Readers’ Views, March-April 2013, Part 2

April 26, 2013


When the Green Movement started in Iran over the 2009 election, the so-called leaders were part of the government who were against Ahmadinejad. The growth of the movement of women and youth got so big it became “out of control” by the so-called leaders. The government leaders got scared because the people found their own leaders and the movement was becoming radical. The “leaders” called it the Green Movement, green being a religious symbol, to try to limit it to a religious movement. But the Movement was past that point.

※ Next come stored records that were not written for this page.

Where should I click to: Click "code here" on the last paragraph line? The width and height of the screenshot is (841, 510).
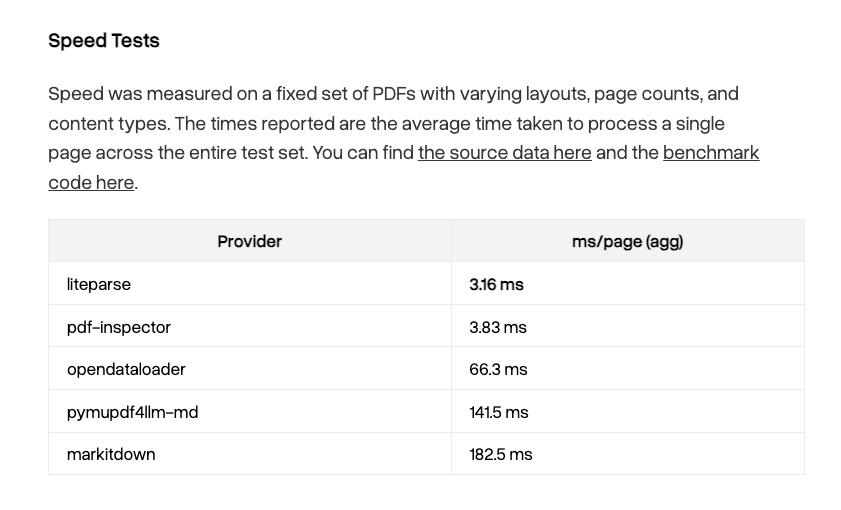click(91, 182)
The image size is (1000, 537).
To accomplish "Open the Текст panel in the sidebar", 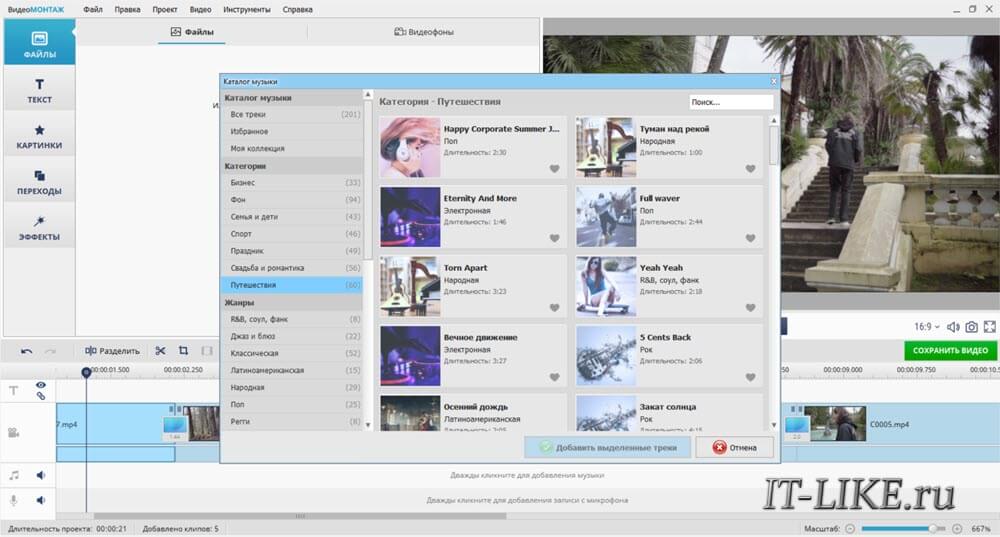I will [x=39, y=91].
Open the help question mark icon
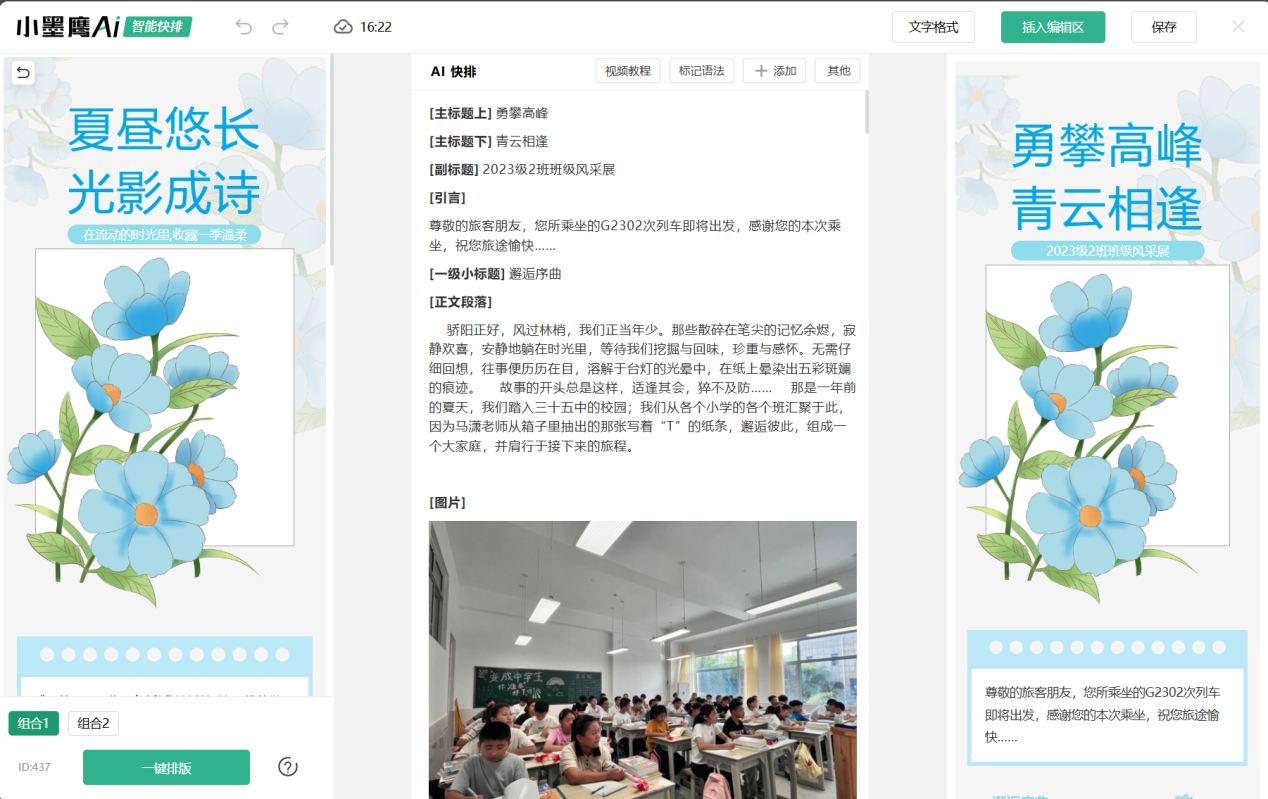The height and width of the screenshot is (799, 1268). (288, 767)
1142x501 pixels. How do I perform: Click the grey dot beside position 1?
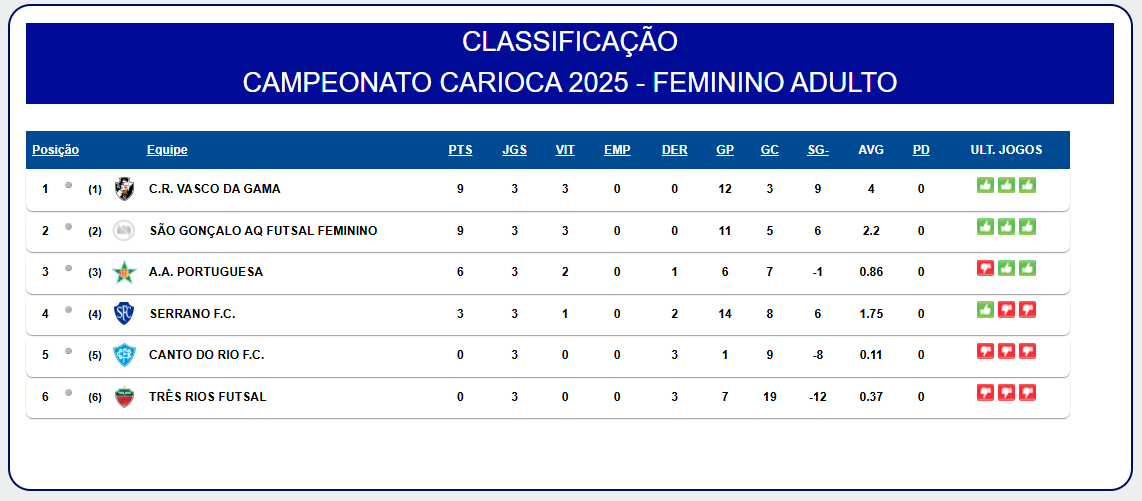coord(68,185)
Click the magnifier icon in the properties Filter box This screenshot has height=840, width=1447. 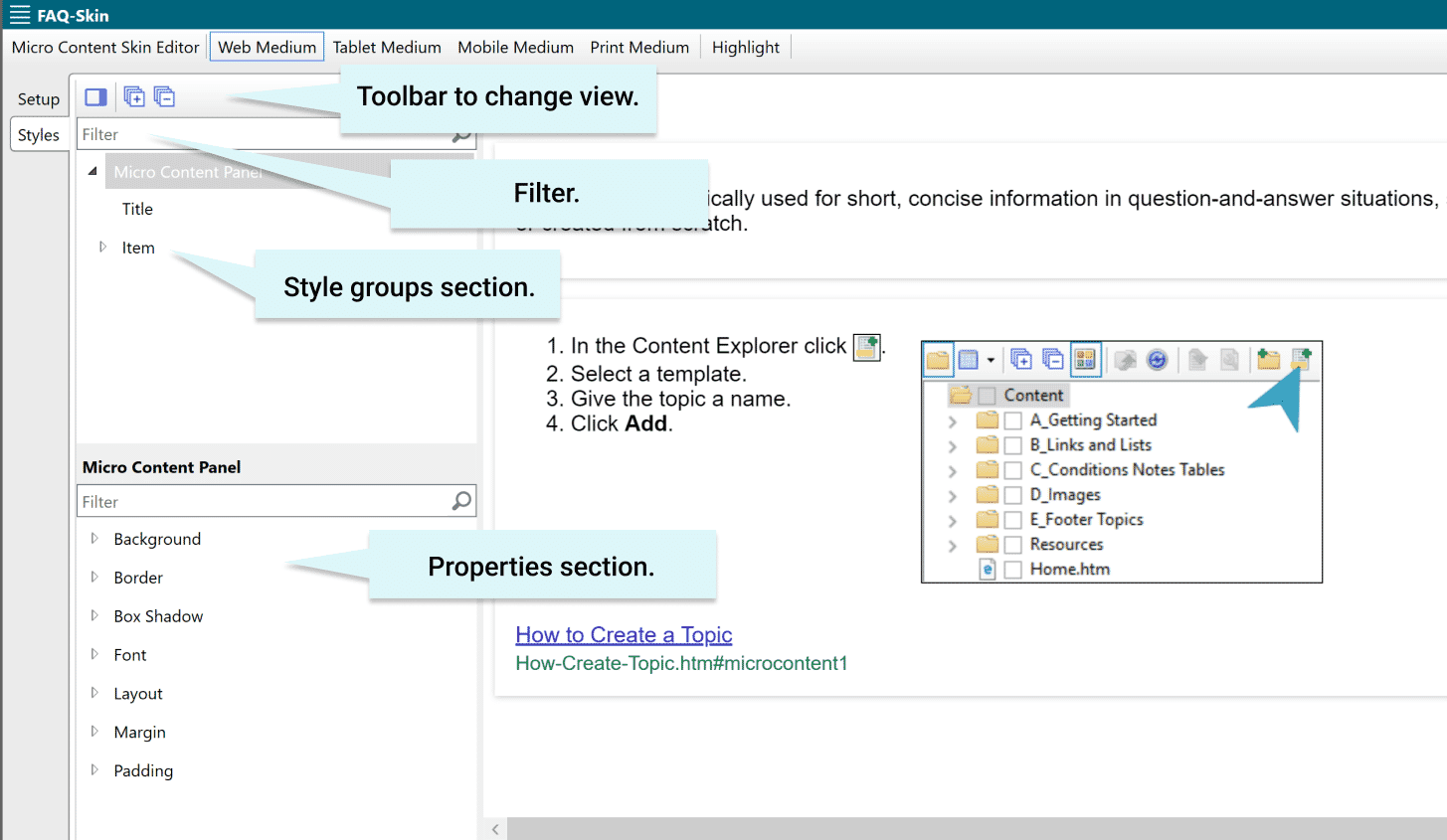click(461, 501)
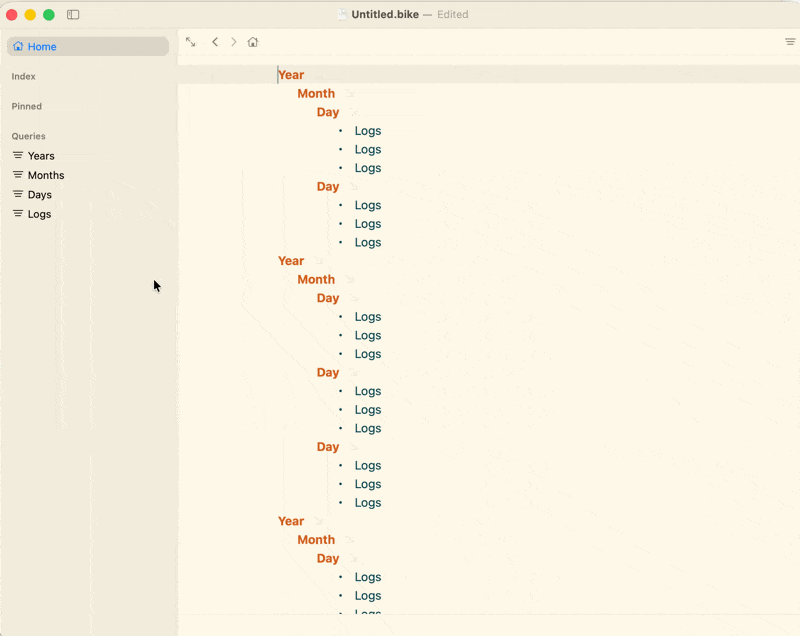
Task: Open the filter lines icon at top right
Action: click(x=790, y=42)
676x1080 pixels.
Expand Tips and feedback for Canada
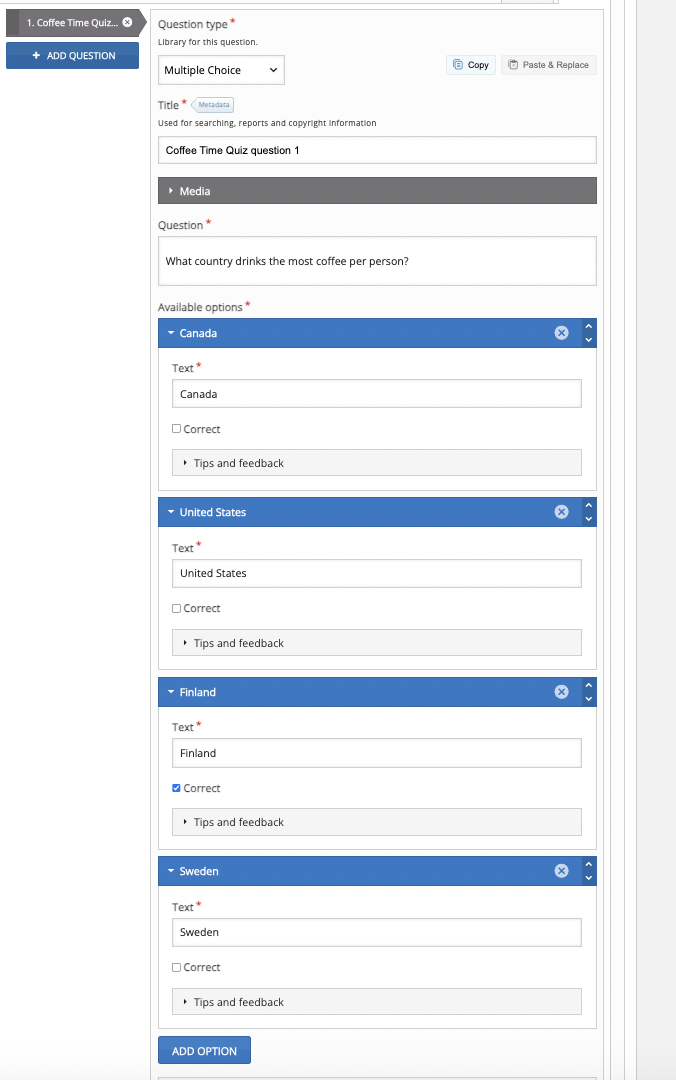[x=377, y=463]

Middle Eastern Revolutionary
West Coast


With great joy I received five copies of Crossroads of History: Marxist- Humanist Writings on the Middle East by Raya Dunayevskaya. It is really great and Gerry Emmett’s Introduction was on target—clear, concise, and challenging to the Left. The professional Staff Congress of the City University of New York—the union of faculty and staff members—has been having a film series: “Combating Islamophobia,” including showing films from Iran. I’m anxious to see what they will think of this new pamphlet and News & Letters.

New York City


I’m grateful that you’ve finally published a collection of Dunayevskaya’s writings on the Middle East. They are indispensable for any comprehension of what is happening in that region today. Her intellect is keenly missed as we experience the Arab Spring. But she gave us firm ground upon which to understand today’s events.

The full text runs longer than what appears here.